I noticed a comment in the Thin Parting tool thread about running the lathe in reverse for parting off. Is it as simple as turning the tool upside down in the holder, setting the height and off you go or is there more to it than that? Have I missed something?

Woz


----------



## Tin Falcon (Sep 18, 2010)

as long as your chuck does not thread on !!!Yes!
Actualy the preferred method is set the tool post up behind the work upside down and run in normal direction but not all lathes have a place to mount a tool there.
Tin


----------



## firebird (Sep 19, 2010)

Hi Woz

By a curious coincidence Arnoldb has just asked me how I part off over in the A WORK IN PROGRESS SECTION A BEAM ENGINE. I use a rear mounted parted off tool in my Myford. Best thing I ever did.





Cheers

Rich


----------



## jpeter (Sep 19, 2010)

You guys using armstrong type parting tools wanting to improve your parting operations ought to add a prop under the nose of the tool. Once I had a 9 inch Clausing lathe with a lantern post and rocker tool holder. When parting I'd place a short length of stock under the cutting end of the parting tool to the base to prop up the tool. It really helped reduce the chatter. 
Never tried mounting the tool on the back of the table. Looks good though cause the chips would drop out. Don't have trouble lifting the table?


----------



## Woz (Sep 20, 2010)

Thanks for the advice. I'll give it a go and see if it improves on the current results.

Woz


----------



## Xlmyford (Sep 20, 2010)

firebird  said:
			
		

> Hi Woz
> I use a rear mounted parted off tool in my Myford. Best thing I ever did.
> 
> 
> ...



Hello.
I like to hear that.
My rear tool post,castings and drawings by Hemingway Kits, is almost finished.
















Ralph


----------



## jpeter (Sep 20, 2010)

Hey Woz, comment on how the prop works. I'd like to hear about it.


----------



## Huntinguy (Sep 24, 2010)

In the world I live in (production machine shop), we would sometimes part off in reverse for the simple reason the part would not try to lift off and hit us. Instead it sends it down into the chip tub of the machine.

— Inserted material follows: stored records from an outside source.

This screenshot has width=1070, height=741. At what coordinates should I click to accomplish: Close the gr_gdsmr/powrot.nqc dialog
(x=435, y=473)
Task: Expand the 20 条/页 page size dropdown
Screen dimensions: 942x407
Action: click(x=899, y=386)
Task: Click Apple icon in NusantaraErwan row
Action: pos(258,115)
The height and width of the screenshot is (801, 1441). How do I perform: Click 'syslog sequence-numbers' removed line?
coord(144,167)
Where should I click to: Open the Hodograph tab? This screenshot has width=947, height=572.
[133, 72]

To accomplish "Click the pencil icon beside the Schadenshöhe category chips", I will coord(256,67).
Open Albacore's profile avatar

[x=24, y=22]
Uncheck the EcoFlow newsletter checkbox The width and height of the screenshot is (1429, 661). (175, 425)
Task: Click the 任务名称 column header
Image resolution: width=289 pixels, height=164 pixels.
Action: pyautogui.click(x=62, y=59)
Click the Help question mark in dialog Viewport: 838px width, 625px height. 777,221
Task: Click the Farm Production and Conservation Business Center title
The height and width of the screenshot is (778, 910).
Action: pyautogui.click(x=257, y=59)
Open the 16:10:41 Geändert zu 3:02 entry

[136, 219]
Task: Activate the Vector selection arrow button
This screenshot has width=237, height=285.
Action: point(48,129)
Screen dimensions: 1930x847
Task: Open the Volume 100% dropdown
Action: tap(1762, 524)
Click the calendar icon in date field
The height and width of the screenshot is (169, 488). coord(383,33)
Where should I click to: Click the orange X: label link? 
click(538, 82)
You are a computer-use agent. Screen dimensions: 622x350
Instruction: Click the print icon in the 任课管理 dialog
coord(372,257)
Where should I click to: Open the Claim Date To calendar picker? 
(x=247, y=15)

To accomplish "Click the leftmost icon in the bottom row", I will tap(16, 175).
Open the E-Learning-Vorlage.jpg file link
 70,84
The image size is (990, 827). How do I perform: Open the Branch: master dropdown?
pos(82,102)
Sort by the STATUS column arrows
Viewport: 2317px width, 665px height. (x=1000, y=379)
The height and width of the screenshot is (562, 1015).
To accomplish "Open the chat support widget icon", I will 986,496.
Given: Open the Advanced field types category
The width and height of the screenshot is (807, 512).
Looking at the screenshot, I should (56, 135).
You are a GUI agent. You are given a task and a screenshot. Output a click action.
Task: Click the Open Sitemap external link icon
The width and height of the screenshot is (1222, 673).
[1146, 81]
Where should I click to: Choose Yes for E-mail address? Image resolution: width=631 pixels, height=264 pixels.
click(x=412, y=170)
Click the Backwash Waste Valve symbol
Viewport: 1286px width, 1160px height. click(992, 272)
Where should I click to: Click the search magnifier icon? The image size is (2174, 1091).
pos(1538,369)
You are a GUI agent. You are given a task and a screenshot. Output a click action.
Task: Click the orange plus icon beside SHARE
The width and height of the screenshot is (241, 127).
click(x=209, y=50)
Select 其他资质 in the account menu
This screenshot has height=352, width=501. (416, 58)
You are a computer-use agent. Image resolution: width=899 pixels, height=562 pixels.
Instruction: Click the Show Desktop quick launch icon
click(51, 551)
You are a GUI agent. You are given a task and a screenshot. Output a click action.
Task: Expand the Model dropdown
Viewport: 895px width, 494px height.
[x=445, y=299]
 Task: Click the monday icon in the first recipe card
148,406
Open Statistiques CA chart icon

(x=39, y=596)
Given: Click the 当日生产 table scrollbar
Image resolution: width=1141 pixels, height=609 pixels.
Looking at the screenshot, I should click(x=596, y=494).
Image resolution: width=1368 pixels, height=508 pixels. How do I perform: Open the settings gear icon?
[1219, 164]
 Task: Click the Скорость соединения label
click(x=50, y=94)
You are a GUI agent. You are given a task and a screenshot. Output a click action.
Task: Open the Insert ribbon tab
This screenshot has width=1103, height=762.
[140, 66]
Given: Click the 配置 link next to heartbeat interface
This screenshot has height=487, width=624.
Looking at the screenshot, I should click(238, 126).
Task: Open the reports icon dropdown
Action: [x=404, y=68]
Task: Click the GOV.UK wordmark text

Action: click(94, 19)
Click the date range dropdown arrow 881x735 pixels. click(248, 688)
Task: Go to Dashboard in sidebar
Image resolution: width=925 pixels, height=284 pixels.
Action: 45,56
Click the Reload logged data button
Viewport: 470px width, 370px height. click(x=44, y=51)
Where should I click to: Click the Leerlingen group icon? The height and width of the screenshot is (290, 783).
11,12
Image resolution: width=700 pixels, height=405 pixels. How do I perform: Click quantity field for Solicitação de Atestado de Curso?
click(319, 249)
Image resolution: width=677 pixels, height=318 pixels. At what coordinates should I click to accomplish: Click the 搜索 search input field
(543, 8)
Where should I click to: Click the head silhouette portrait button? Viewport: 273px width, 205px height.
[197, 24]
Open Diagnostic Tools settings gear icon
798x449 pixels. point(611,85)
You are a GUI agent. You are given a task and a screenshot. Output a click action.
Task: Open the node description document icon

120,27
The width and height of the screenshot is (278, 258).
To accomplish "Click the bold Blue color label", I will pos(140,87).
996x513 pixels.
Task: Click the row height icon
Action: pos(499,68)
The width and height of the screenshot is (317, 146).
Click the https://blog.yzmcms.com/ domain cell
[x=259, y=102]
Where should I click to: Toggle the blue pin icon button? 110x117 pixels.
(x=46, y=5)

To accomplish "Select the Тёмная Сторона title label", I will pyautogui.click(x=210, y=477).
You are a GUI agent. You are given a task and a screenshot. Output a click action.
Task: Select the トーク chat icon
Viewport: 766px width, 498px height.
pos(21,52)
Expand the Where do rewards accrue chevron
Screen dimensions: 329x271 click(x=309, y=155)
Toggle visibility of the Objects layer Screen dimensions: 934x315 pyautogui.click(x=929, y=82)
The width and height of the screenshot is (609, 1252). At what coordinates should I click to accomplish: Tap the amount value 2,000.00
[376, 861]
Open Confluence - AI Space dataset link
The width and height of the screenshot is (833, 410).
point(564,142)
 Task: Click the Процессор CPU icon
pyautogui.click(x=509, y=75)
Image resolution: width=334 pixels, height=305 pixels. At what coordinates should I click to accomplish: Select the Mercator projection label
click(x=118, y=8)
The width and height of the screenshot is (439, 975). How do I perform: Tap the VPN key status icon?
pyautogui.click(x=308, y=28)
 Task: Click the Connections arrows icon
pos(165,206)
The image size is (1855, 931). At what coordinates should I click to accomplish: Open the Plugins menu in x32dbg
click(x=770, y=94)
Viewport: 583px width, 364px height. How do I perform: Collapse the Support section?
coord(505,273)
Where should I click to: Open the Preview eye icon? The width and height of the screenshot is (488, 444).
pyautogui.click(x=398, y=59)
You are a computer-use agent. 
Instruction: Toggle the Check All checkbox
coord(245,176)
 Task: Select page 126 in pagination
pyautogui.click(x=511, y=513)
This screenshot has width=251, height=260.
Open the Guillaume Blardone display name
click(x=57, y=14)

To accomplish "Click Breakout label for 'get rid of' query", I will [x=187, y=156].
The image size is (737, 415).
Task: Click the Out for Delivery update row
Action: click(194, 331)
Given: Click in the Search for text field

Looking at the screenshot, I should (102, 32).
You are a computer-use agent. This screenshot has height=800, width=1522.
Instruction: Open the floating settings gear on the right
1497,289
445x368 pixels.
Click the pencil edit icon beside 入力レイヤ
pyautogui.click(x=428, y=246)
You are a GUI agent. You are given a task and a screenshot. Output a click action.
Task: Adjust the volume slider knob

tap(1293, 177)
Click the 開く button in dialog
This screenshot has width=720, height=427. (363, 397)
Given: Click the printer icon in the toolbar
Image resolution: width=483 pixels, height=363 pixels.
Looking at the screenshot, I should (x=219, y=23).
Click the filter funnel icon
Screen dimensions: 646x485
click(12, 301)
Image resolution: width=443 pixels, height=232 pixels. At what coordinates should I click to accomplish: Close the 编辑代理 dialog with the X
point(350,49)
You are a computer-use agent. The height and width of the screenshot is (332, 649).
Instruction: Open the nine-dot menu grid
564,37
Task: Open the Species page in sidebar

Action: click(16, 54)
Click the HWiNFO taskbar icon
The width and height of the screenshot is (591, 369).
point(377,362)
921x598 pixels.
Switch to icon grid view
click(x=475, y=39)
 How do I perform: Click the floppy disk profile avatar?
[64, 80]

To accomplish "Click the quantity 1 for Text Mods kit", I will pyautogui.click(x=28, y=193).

For the most part we don't do that anymore. NCs have taken over... btw, some of them run in reverse all the time. 

Another time to run in reverse... if you are making lots of small chips and they are coming out and making a mess... well, if you run in reverse with the tool upside down... all the chips go straight down - much cleaner in the shop. Obviously you cannot make heavy cuts or have a screw on chuck like I have on my machine. 

This discussion brings back memories... been a long time since I started in the trade.

FWIW: I have worked with some very impressive machinists and tool and die makers... You guys, on this forum, don't have to take your hats off to anyone...
 Thm:


----------